▶ [The data]
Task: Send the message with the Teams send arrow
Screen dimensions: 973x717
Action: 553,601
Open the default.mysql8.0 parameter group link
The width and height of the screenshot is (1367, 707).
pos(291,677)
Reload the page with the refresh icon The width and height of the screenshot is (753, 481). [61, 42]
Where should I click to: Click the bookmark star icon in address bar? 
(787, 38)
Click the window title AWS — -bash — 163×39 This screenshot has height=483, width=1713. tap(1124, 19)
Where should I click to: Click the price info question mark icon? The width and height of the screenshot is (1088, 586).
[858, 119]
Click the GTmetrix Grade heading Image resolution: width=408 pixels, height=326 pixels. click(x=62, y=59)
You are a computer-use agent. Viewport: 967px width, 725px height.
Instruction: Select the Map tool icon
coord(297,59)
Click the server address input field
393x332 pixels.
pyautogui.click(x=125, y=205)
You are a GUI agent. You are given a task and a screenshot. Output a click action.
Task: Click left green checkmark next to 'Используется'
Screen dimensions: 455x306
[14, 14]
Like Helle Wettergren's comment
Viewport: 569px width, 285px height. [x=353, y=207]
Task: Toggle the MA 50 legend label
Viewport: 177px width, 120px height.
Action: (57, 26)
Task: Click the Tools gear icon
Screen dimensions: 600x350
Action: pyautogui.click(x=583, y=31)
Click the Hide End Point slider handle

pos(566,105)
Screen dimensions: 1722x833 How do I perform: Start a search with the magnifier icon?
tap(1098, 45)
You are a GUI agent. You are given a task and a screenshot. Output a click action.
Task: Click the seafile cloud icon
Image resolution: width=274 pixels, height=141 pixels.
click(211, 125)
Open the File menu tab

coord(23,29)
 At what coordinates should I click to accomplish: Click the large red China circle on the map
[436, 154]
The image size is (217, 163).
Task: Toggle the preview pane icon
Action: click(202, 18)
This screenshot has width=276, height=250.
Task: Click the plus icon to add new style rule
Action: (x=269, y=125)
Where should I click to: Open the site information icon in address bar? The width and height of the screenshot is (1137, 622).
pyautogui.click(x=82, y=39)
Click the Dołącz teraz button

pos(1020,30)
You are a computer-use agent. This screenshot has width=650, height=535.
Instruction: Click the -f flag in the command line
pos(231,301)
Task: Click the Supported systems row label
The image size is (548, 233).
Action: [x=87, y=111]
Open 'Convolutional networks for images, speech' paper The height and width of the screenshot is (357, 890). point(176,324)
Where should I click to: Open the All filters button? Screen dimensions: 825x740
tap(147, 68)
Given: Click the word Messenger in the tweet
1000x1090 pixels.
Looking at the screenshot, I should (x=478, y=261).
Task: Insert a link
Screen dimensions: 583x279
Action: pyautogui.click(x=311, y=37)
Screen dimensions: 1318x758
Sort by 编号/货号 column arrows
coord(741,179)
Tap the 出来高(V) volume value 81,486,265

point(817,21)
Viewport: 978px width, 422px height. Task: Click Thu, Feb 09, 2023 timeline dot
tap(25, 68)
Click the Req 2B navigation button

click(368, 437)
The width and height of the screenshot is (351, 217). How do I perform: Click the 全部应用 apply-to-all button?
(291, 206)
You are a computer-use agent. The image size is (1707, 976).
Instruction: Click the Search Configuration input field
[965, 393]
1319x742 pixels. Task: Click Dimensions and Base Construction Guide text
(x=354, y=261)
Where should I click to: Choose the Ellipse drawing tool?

▶ [Exercise description]
The material above must be returned in full, exactly as written.

▶ [Exercise answer]
Task: Send the message with the Teams send arrow
Screen dimensions: 973x717
Action: 553,601
Open the default.mysql8.0 parameter group link
The width and height of the screenshot is (1367, 707).
pos(291,677)
Reload the page with the refresh icon The width and height of the screenshot is (753, 481). [61, 42]
Where should I click to: Click the bookmark star icon in address bar? 
(787, 38)
Click the window title AWS — -bash — 163×39 This screenshot has height=483, width=1713. tap(1124, 19)
Where should I click to: Click the price info question mark icon? The width and height of the screenshot is (1088, 586).
[858, 119]
Click the GTmetrix Grade heading Image resolution: width=408 pixels, height=326 pixels. click(x=62, y=59)
You are a computer-use agent. Viewport: 967px width, 725px height.
Instruction: Select the Map tool icon
coord(297,59)
Click the server address input field
393x332 pixels.
pyautogui.click(x=125, y=205)
You are a GUI agent. You are given a task and a screenshot. Output a click action.
Task: Click left green checkmark next to 'Используется'
Screen dimensions: 455x306
[14, 14]
Like Helle Wettergren's comment
Viewport: 569px width, 285px height. [x=353, y=207]
Task: Toggle the MA 50 legend label
Viewport: 177px width, 120px height.
Action: (57, 26)
Task: Click the Tools gear icon
Screen dimensions: 600x350
Action: pyautogui.click(x=583, y=31)
Click the Hide End Point slider handle

pos(566,105)
Screen dimensions: 1722x833 How do I perform: Start a search with the magnifier icon?
tap(1098, 45)
You are a GUI agent. You are given a task and a screenshot. Output a click action.
Task: Click the seafile cloud icon
Image resolution: width=274 pixels, height=141 pixels.
click(211, 125)
Open the File menu tab

coord(23,29)
 At what coordinates should I click to accomplish: Click the large red China circle on the map
[436, 154]
The image size is (217, 163).
Task: Toggle the preview pane icon
Action: click(202, 18)
This screenshot has width=276, height=250.
Task: Click the plus icon to add new style rule
Action: (x=269, y=125)
Where should I click to: Open the site information icon in address bar? The width and height of the screenshot is (1137, 622).
pyautogui.click(x=82, y=39)
Click the Dołącz teraz button

pos(1020,30)
You are a computer-use agent. This screenshot has width=650, height=535.
Instruction: Click the -f flag in the command line
pos(231,301)
Task: Click the Supported systems row label
The image size is (548, 233).
Action: [x=87, y=111]
Open 'Convolutional networks for images, speech' paper The height and width of the screenshot is (357, 890). point(176,324)
Where should I click to: Open the All filters button? Screen dimensions: 825x740
tap(147, 68)
Given: Click the word Messenger in the tweet
1000x1090 pixels.
Looking at the screenshot, I should (x=478, y=261).
Task: Insert a link
Screen dimensions: 583x279
Action: pyautogui.click(x=311, y=37)
Screen dimensions: 1318x758
Sort by 编号/货号 column arrows
coord(741,179)
Tap the 出来高(V) volume value 81,486,265

point(817,21)
Viewport: 978px width, 422px height. Task: Click Thu, Feb 09, 2023 timeline dot
tap(25, 68)
Click the Req 2B navigation button

click(368, 437)
The width and height of the screenshot is (351, 217). How do I perform: Click the 全部应用 apply-to-all button?
(291, 206)
You are a computer-use agent. The image size is (1707, 976).
Instruction: Click the Search Configuration input field
[965, 393]
1319x742 pixels. Task: Click Dimensions and Base Construction Guide text
(x=354, y=261)
Where should I click to: Choose the Ellipse drawing tool?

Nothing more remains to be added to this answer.